- Abkhazia
- Legal status: Not protected

= LGBTQ rights in Abkhazia =

Lesbian, gay, bisexual, transgender, and queer (LGBTQ) people in Abkhazia are not legally protected from discrimination and face social challenges not experienced by non-LGBTQ residents. According to a 2018 report by the US-based Freedom House organization, Abkhazia is a socially conservative society and social taboos exist against LGBTQ individuals.

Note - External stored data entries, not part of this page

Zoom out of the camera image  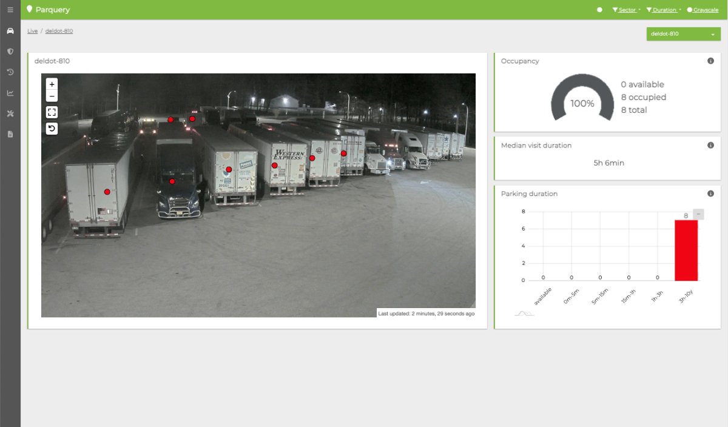tap(52, 96)
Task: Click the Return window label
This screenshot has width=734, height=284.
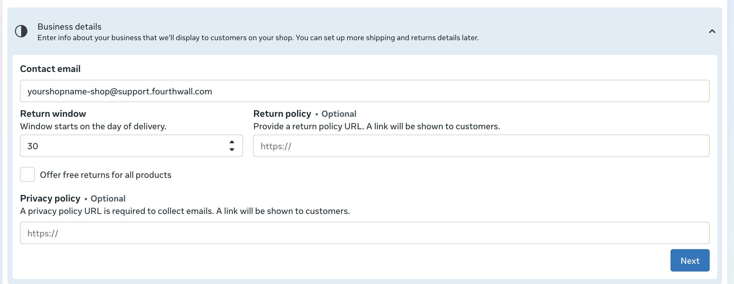Action: [53, 114]
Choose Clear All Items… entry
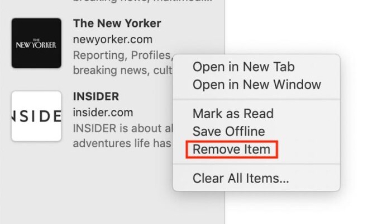 click(241, 178)
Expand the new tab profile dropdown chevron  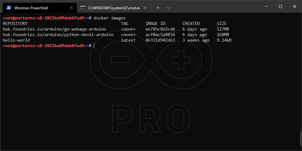tap(168, 8)
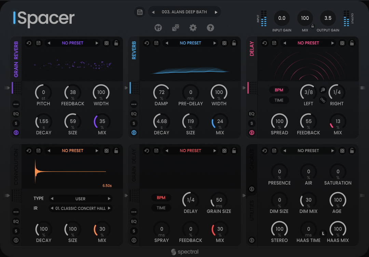The image size is (369, 257).
Task: Toggle the Grain Reverb power button
Action: [x=16, y=133]
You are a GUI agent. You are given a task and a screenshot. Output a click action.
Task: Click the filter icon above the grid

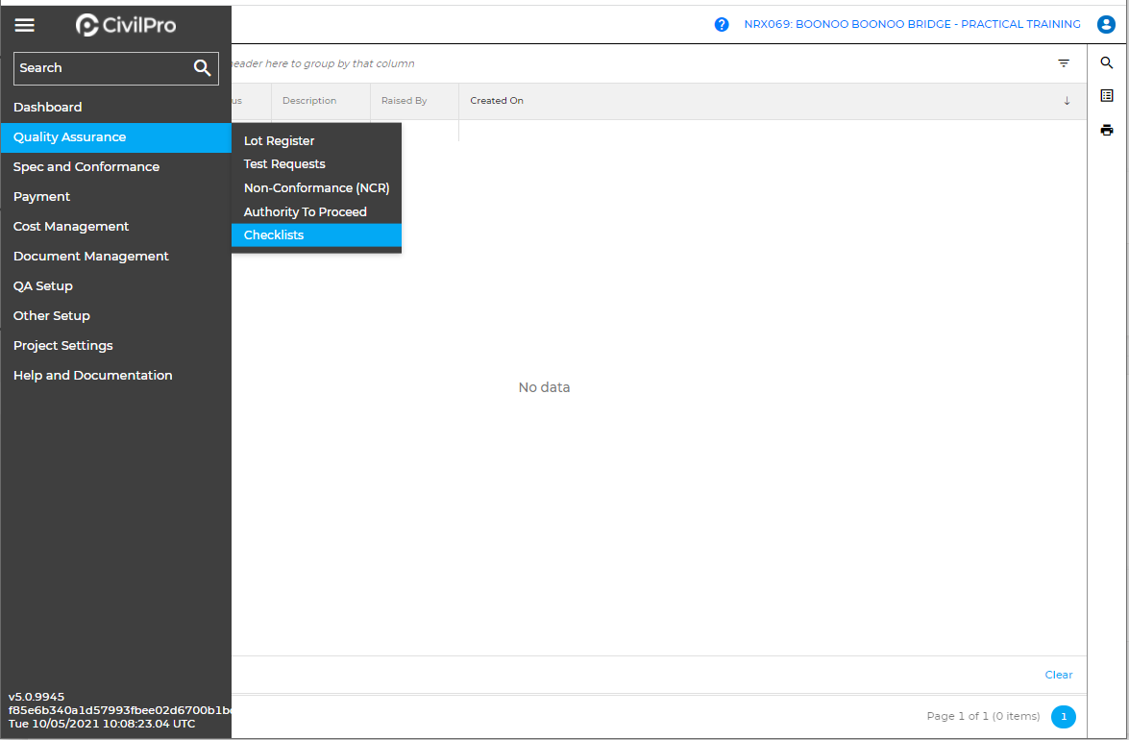pos(1064,63)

As a de jure part of Georgia, same-sex marriage, adoptions by same-sex couples, gender-affirming care, and media depictions of LGBTQ people are de jure banned in Abkhazia, as with the rest of Georgia's internationally recognized territory.

==Status==
The US-based Freedom House organization stated in its 2018 Freedom in the World report that LGBTQ people in Abkhazia are not legally protected from discrimination. It further stated that, as a conservative society, taboos remain in Abkhazia against lifestyles viewed as "non-traditional", including homosexuality and gender nonconformity. The LGBTQ rights group Equaldex similarly notes that there are no legal protections for LGBTQ people against housing discrimination or employment discrimination.

==Developments==
On 16 November 2021, a rainbow flag was shown as part of a fifth-grade classroom presentation in Sukhumi to mark the International Day for Tolerance. The presentation was attended by parents of the students and members of the ministry for education. Some of the parents complained about its display to law enforcement, prompting a response from the ministry for internal affairs that the rainbow flag used was meant to symbolize world peace. Commentators noted, however, that the display of the rainbow flag, even to represent LGBTQ people, is not prohibited by Abkhazian law.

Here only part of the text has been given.